• What to do: A verbatim copy of the lines from the one with "30-75-62 (15, 11)" through the final line below is required; print it and nothing else.

• Source information:
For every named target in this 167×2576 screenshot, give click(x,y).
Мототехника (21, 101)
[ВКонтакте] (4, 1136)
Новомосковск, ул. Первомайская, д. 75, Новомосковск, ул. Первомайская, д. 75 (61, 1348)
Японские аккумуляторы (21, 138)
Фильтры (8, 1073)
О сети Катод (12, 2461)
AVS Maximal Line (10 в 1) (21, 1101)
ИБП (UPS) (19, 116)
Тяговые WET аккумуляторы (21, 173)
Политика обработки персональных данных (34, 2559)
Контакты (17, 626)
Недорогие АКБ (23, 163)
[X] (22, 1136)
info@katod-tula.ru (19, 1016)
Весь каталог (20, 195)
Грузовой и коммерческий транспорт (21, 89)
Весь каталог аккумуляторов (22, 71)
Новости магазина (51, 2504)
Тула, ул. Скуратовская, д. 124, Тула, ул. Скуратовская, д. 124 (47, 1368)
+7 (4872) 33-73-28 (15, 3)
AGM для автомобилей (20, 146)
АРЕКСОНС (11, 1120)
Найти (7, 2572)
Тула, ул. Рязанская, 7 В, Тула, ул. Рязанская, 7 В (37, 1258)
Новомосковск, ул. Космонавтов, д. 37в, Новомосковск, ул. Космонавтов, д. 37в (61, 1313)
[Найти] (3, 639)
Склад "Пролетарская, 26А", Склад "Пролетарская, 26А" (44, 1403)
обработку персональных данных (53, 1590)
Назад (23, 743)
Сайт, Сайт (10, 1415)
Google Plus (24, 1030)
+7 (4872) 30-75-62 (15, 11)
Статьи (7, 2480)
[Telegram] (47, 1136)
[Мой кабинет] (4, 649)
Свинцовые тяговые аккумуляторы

• Problem solution:
+7 (4872) 30-75-62 (15, 11)
Статьи (7, 2480)
[Telegram] (47, 1136)
[Мой кабинет] (4, 649)
Свинцовые тяговые аккумуляторы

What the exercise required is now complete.